Da haben wir auch eine Lösung. Für diejenigen, die aktuell mit Schmerzen oder Verletzungen zu kämpfen haben, habe ich Reha-Trainingspläne entwickelt. Ich habe sehr lange in der Sporttherapie gearbeitet und bin froh, unseren Werkstattbeschäftigten auch in diesem Bereich helfen zu können. Vergangene Woche habe ich einem Teilnehmer Übungen gegen seine Knieschmerzen gezeigt. Wir haben beispielsweise Aufgaben mit Fitnessbändern erarbeitet. Der Teilnehmer hat dann von mir auch ein Fitnessband und Hausaufgaben in Form von Übungen bekommen. Für unsere Rollifahrer habe ich vergangene Woche ein Video erstellt, das auf unsere Website kommt. Dort geht es hauptsächlich um Haltungsschulung.
Worauf muss man beim digitalen Training mit Menschen mit Handicap achten?
Wichtig sind leichte und verständliche Ausdrücke. Und man sollte immer alles vormachen, damit die Übungen verständlich sind. Menschen mit Handicap brauchen den visuellen Input und die Kontrolle, damit sie das mit ihrer Bewegungsvorstellung vergleichen können. Ich achte zudem sehr darauf, Fehler möglichst frühzeitig zu korrigieren, damit auf diesem Weg keine Verletzungen entstehen.
Wie wird das Programm angenommen? Wie ist das Feedback?
Super! Wir haben momentan 33 Menschen, die an diesem Programm teilnehmen und jede Woche kommen weitere dazu. Das Feedback war auch schon beim ersten Lockdown sensationell. Das bekräftigt und motiviert mich enorm, für unsere Werkstattbeschäftigten Zeit und Energie zu investieren. Die Übungen sind auch so aufgebaut, dass die Vorerfahrungen und das Material, das unsere Werkstattbeschäftigten zur Verfügung haben, mit einfließen. Das kann Ergometer-Training sein, ein Kraftzirkel oder Yogaübungen. Der Fantasie sind keine Grenzen gesetzt. Viele fangen an und entwickeln selbst Ideen. Das zeigt, was für Potenzial Menschen mit Handicap haben, und das macht mich unheimlich stolz. Das bestätigt, dass unsere Sportler mit Herzblut dabei sind. Toll!
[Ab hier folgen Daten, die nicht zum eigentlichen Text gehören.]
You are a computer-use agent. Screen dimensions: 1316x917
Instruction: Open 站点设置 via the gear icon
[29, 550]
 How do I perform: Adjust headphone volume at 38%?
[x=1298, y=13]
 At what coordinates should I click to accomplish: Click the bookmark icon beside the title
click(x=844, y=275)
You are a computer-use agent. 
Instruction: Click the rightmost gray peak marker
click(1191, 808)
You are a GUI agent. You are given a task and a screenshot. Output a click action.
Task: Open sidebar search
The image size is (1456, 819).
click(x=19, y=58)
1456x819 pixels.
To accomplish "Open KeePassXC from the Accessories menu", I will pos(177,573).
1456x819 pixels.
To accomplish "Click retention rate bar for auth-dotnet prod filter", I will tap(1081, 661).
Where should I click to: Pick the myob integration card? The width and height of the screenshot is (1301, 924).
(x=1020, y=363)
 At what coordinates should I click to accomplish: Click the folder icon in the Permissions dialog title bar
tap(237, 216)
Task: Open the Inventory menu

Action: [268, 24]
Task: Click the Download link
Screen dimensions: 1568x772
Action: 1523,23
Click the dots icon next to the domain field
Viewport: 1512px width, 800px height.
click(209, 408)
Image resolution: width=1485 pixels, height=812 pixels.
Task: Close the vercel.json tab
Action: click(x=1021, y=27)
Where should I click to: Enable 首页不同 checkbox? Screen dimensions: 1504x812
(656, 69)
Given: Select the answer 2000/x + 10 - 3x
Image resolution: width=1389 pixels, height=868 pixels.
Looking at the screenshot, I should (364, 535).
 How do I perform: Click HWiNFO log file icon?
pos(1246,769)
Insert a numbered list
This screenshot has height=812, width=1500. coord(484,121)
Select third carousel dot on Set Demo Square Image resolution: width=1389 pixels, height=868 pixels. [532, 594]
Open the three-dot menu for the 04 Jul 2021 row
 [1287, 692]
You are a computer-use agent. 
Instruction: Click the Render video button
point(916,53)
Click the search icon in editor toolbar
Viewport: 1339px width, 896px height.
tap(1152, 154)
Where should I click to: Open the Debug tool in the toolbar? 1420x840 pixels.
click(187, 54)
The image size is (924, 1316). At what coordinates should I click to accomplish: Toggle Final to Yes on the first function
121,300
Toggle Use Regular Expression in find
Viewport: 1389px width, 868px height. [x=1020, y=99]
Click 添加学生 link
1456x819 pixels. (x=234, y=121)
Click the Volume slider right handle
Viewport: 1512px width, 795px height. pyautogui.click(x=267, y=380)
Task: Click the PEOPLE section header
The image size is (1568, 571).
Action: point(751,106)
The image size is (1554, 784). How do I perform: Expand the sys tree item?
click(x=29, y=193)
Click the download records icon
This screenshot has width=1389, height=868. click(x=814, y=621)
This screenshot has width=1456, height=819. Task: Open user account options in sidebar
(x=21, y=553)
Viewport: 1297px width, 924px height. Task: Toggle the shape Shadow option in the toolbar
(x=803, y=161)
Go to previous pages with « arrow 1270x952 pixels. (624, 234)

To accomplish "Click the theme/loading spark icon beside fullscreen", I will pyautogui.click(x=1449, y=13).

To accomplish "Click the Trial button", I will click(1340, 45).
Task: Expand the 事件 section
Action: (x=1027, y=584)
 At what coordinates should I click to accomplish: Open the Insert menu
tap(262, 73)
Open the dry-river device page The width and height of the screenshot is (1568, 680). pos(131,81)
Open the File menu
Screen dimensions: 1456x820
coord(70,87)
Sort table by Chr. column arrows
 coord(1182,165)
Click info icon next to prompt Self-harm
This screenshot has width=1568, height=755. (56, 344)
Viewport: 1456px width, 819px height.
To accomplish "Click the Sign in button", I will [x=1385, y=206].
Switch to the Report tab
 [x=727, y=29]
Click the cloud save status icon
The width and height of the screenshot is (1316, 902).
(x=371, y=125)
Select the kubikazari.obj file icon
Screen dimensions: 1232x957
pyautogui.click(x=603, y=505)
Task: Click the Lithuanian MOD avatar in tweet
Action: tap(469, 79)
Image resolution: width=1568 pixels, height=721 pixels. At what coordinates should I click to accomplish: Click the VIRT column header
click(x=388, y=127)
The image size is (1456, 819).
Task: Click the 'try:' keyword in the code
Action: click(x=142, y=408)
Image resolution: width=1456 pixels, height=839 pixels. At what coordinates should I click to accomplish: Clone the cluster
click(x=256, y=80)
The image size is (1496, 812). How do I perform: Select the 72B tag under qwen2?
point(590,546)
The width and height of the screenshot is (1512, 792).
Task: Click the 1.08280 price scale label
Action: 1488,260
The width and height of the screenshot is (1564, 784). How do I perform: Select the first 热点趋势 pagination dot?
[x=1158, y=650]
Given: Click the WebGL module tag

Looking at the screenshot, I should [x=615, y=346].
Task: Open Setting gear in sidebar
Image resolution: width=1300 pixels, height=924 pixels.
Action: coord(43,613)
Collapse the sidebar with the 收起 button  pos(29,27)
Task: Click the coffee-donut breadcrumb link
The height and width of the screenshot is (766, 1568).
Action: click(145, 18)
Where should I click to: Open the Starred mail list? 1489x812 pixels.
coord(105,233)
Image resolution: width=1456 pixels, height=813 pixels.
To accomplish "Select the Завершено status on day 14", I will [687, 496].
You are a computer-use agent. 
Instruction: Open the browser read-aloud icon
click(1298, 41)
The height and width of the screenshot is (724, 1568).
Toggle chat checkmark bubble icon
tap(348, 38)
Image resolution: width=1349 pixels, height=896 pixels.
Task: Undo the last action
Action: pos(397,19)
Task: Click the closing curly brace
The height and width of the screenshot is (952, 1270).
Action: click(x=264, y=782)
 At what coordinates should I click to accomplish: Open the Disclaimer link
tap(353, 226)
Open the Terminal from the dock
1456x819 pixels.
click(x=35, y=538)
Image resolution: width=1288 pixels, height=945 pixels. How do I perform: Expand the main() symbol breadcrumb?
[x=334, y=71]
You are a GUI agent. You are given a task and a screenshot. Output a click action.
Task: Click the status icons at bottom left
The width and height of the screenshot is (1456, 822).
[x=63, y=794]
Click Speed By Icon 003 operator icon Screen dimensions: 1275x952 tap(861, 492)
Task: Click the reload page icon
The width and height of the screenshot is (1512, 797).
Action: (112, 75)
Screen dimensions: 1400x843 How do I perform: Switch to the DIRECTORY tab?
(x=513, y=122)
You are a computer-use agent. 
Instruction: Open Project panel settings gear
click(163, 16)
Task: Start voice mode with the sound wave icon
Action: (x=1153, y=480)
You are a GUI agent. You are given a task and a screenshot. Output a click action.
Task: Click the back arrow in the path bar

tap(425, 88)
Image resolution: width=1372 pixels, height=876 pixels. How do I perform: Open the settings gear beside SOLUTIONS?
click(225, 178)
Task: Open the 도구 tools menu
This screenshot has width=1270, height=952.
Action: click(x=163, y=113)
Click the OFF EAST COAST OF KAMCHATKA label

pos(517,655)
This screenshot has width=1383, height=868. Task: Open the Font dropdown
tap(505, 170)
Sie betreuen beim TuS Kleefeld sogar eine inklusive Fußballmannschaft.
Ich bin dort sogar Spielertrainer. Wir haben mit unserem lokalen Fußballverein eine Kooperation vereinbart. Seit der Saison 2019/2020 spielen wir dank einer Ausnahmegenehmigung des Niedersächsischen Fußballverbandes in der Ü40-Liga auf dem Kleinfeld mit. Das macht allen riesigen Spaß.
Gibt es auch einen Austausch mit anderen Werkstätten?
Momentan nicht, was aber in diesen Pandemie-geprägten Zeiten eben auch nicht einfach ist. Jeder versucht, diese schwierige Situation erstmal so zu meistern, wie er kann. Ich würde aber jederzeit einer Kollegin oder einem Kollegen aus einer anderen Werkstatt mit Rat zur Seite stehen. Das ist für mich selbstverständlich. Ich würde mich über einen Austausch freuen. Auch wer Ratschläge braucht, kann sich mit mir in Verbindung setzen. Ich teile mein Wissen gerne. In dieser schwierigen Situation sollten wir alle zusammenhalten.